## WORK TO BE COMPLETED
Every record is to be printed exactly as written; pictures are to be omitted.

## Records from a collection
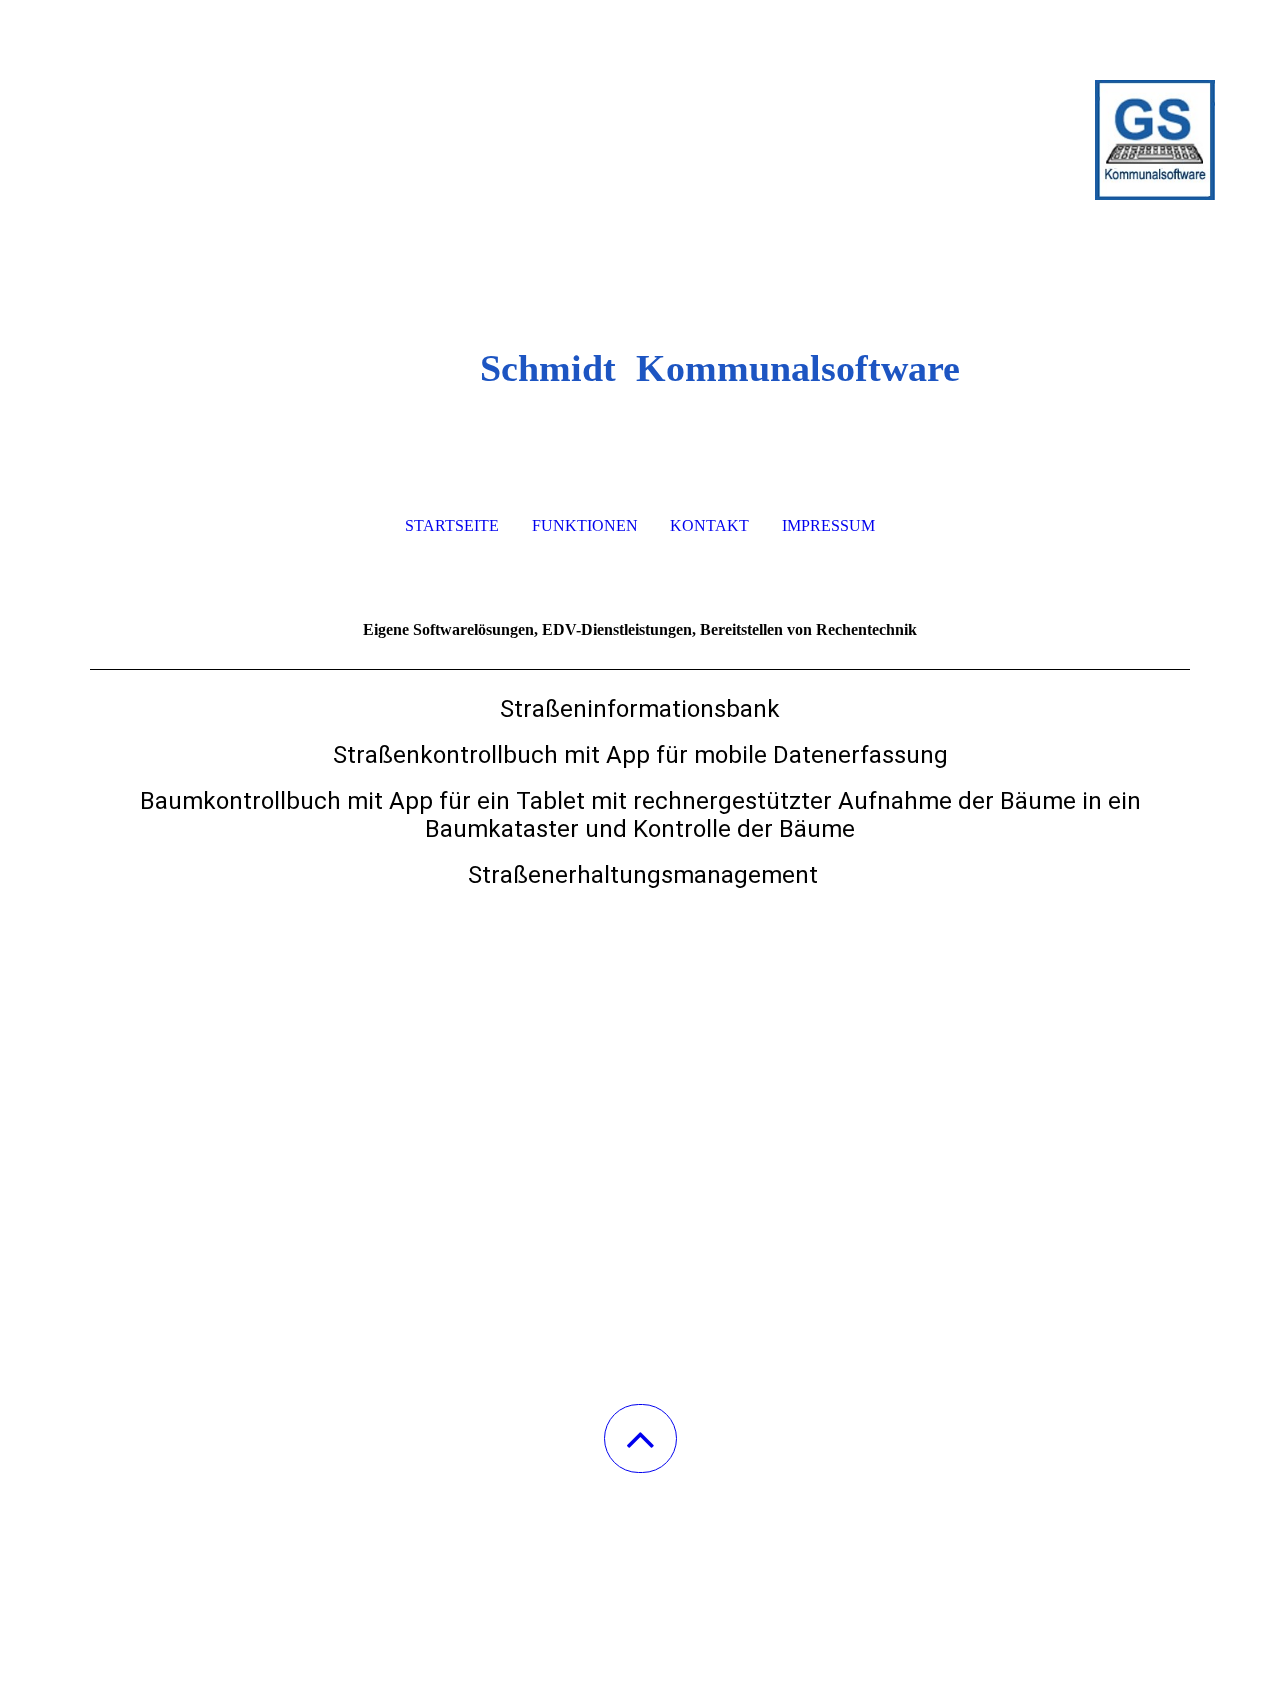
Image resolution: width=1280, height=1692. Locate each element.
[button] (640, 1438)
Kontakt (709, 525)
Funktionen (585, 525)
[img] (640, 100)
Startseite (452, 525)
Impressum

## OUTPUT OF THE EXERCISE
Image resolution: width=1280, height=1692. Locate each element.
[button] (640, 1438)
Kontakt (709, 525)
Funktionen (585, 525)
[img] (640, 100)
Startseite (452, 525)
Impressum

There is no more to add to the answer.